##### Vorgegebener Text

Für eine Theorie der empirischen Wissenschaften
Die wissenschaftstheoretische Diskussion hat sich lange Zeit auf das Problem der Rechtfertigung wissenschaftlicher Theorien konzentriert. Wissenschaftliche Theoriebildung sowie deren Bestätigung, Weiterentwicklung oder Widerlegung stand im 20. Jahrhundert deutlich im Zentrum des Interesses der Philosophen, die sich mit den Problemen der Wissenschaften beschäftigt haben. Über lange Zeit schien es so, als ob Wissenschaft im Wesentlichen eben aus diesen Tätigkeiten der Theoriebildung sowie deren Prüfung bestehen würde.
Ian Hacking hat diese Sicht zu Beginn der 1980er Jahre einer tiefgreifenden Kritik unterzogen. Der darstellenden Tätigkeit des Theoretikers hat er das gleichberechtigte Eingreifen des Experimentators zur Seite gestellt und gezeigt, dass dessen Tätigkeit zum einen nicht, wie Karl Popper meinte, dem Theoretiker nachgeordnet ist und dass zum anderen der Experimentator über weite Strecken ohne eine Theorie dessen, was er im Experiment veranlasst und beobachtet, auskommt.
Hackings Bild der Wissenschaft von einem Wechselspiel aus Darstellen und Eingreifen lässt jedoch eine ganze Reihe wissenschaftlicher Bemühungen außer Acht, nämlich das Feld der Wissenschaften, in dem der Forscher sein empirisches Material nicht aus Experimenten, sondern aus empirischen Feldstudien bezieht.
Im Experiment schafft sich der Wissenschaftler möglichst ideale und kontrollierbare Bedingungen im Labor. Bestimmte, als bekannt und verstanden angenommene Prinzipien und Gegenstände werden eingesetzt, um unter so kontrollierten Bedingungen Effekte hervorzurufen und zu protokollieren. Die Reproduzierbarkeit des gesamten Experimentes von den Laborbedingungen über die eingreifenden Handlungen und die produzierten Effekte bis zu ihrer exakten Messung und Aufzeichnung ist der zentrale Aspekt bezüglich der Rechtfertigung eines wissenschaftlichen Experimentes.
Diese Bedingungen sind in der empirischen Feldstudien nicht gegeben. Die Bedingungen sind hier niemals kontrollierbar und reproduzierbar. Effekte werden nicht aktiv hervorgerufen, vielmehr gilt es häufig gerade, Effekte, die durch die Studien-Situation bedingt sind, auszuschließen. Schließlich werden für die Ergebnis-Erfassung häufig Kennzahlen und Messgrößen definiert, die nur in der speziellen Situation der gerade durchgeführten Studie erfasst werden können.
Nichts desto Trotz stellen solche Studien einen wesentlichen Bestandteil wissenschaftlichen Arbeitens dar und wenn man sich die Disziplinen betrachtet, die auf solche Untersuchungsmethoden angewiesen sind, wird schnell klar, dass sie das Leben der Menschen in der modernen Gesellschaft viel unmittelbarer betreffen als manche theoretische und experimentelle Arbeit. Klimatologie, Ökologie, Soziologie und Ökonomie sind typische Wissenschaften, die auf empirische Feldstudien angewiesen sind, und denen Hackings „Eingreifen" weitgehend verwehrt ist.

##########
##### Untersuchte Daten

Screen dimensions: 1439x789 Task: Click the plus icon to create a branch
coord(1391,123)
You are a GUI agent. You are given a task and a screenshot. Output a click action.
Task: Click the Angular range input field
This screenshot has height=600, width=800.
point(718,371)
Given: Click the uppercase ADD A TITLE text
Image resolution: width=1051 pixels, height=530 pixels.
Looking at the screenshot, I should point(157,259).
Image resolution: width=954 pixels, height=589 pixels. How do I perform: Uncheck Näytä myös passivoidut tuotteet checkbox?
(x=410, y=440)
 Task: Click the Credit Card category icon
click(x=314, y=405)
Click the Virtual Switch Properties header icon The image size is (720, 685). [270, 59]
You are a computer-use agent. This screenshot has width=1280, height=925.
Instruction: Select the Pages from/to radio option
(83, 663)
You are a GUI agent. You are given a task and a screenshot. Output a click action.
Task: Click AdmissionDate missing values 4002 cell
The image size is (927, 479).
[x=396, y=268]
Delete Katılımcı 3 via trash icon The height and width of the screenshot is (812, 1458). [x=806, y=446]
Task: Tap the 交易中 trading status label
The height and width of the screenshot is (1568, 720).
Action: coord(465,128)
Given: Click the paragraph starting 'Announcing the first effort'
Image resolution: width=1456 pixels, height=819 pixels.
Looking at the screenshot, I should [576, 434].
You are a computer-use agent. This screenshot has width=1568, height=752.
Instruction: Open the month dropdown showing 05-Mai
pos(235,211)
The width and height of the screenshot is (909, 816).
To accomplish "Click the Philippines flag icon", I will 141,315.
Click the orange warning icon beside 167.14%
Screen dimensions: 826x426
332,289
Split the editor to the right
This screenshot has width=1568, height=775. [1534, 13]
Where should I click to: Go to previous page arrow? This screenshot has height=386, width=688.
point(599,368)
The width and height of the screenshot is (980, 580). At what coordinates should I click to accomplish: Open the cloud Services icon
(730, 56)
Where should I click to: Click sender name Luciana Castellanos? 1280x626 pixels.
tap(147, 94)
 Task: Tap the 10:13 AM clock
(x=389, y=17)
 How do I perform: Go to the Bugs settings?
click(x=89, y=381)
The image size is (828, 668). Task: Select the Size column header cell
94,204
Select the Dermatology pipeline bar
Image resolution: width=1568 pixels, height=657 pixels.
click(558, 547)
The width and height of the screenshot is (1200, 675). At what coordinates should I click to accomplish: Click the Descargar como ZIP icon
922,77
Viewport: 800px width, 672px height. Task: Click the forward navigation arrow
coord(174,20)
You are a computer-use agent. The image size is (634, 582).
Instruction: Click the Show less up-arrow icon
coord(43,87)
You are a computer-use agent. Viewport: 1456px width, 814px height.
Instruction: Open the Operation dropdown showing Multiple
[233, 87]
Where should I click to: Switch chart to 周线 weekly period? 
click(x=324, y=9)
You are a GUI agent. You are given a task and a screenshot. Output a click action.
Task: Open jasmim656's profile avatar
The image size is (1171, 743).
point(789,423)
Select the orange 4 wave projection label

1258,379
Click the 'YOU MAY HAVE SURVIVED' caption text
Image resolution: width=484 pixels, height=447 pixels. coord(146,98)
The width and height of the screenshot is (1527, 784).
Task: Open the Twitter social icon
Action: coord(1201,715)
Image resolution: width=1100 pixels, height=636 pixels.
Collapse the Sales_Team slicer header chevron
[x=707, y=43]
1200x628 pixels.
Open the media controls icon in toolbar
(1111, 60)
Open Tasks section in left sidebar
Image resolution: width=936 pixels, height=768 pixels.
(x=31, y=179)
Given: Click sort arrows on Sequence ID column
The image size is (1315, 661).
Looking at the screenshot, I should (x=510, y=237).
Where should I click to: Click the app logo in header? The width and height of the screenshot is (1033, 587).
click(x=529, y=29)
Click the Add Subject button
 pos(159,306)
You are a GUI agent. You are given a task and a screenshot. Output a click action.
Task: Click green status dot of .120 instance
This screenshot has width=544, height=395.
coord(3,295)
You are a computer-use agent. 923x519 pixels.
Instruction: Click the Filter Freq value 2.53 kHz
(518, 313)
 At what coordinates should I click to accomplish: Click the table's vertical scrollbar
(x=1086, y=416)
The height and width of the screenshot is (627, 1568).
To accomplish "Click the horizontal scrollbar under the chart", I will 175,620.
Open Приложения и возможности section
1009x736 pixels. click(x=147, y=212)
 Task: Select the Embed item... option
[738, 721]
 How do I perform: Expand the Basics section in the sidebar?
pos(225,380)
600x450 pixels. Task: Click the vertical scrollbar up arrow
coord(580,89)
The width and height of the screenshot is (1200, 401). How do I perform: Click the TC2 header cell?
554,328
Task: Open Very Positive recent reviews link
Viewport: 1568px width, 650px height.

##########

**Deine Aufgaben**:
1. Gib aus dem Text über die empirischen Wissenschaften die Stelle wortgetreu wieder, die mit „Für eine Theorie“ einsetzt und bis einschließlich „Prüfung bestehen würde.“ reicht.
2. Entscheide für jede Aussage, ob sie mit dem Text über die empirischen Wissenschaften übereinstimmt. Antworte jeweils mit Ja oder Nein und zitiere die ausschlaggebenden Worte des Textes wörtlich.
(a) Nach Hacking ist die Tätigkeit des Experimentators der des Theoretikers nachgeordnet.
(b) In empirischen Feldstudien sind die Bedingungen niemals kontrollierbar und reproduzierbar.
(c) Die Soziologie zählt zu den Wissenschaften, die auf empirische Feldstudien angewiesen sind.

**Lösungen**:
1.
Für eine Theorie der empirischen Wissenschaften
Die wissenschaftstheoretische Diskussion hat sich lange Zeit auf das Problem der Rechtfertigung wissenschaftlicher Theorien konzentriert. Wissenschaftliche Theoriebildung sowie deren Bestätigung, Weiterentwicklung oder Widerlegung stand im 20. Jahrhundert deutlich im Zentrum des Interesses der Philosophen, die sich mit den Problemen der Wissenschaften beschäftigt haben. Über lange Zeit schien es so, als ob Wissenschaft im Wesentlichen eben aus diesen Tätigkeiten der Theoriebildung sowie deren Prüfung bestehen würde.

2.
(a) Nein: „dass dessen Tätigkeit zum einen nicht, wie Karl Popper meinte, dem Theoretiker nachgeordnet ist“
(b) Ja: „Die Bedingungen sind hier niemals kontrollierbar und reproduzierbar.“
(c) Ja: „Klimatologie, Ökologie, Soziologie und Ökonomie sind typische Wissenschaften, die auf empirische Feldstudien angewiesen sind“